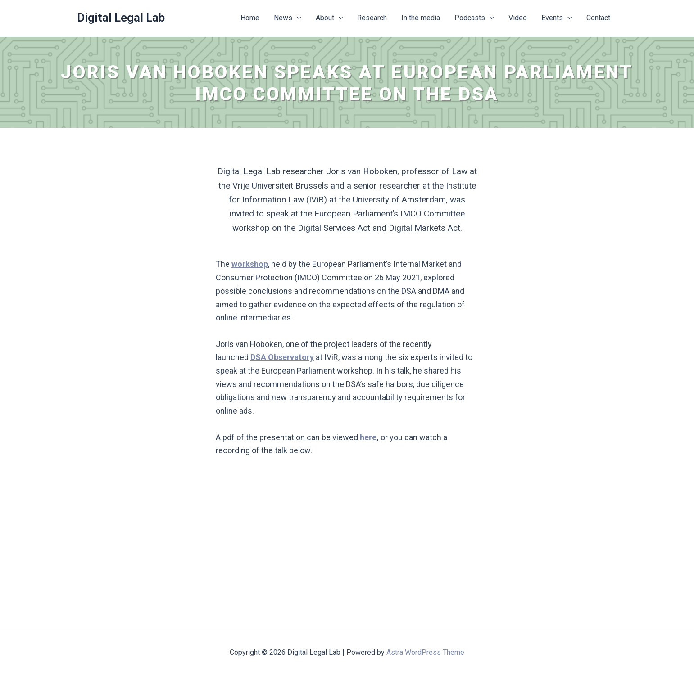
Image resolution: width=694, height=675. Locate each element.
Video (517, 18)
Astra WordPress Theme (425, 652)
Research (372, 18)
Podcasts (474, 18)
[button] (296, 18)
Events (556, 18)
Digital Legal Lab (121, 17)
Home (249, 18)
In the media (420, 18)
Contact (598, 18)
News (287, 18)
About (329, 18)
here (368, 437)
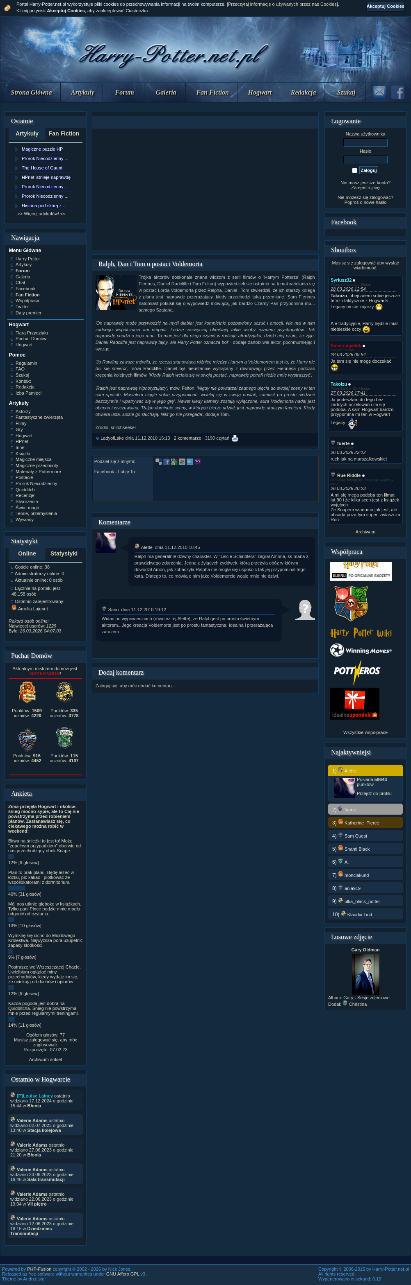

TASK TO COMPLETE
Recast the rows above as a numbered list without blank lines, and leave the pictures out.

OUTPUT
1. Image resolution: width=694, height=675. Locate each element.
2. Video (517, 18)
3. Astra WordPress Theme (425, 652)
4. Research (372, 18)
5. Podcasts (474, 18)
6. [button] (296, 18)
7. Events (556, 18)
8. Digital Legal Lab (121, 17)
9. Home (249, 18)
10. In the media (420, 18)
11. Contact (598, 18)
12. News (287, 18)
13. About (329, 18)
14. here (368, 437)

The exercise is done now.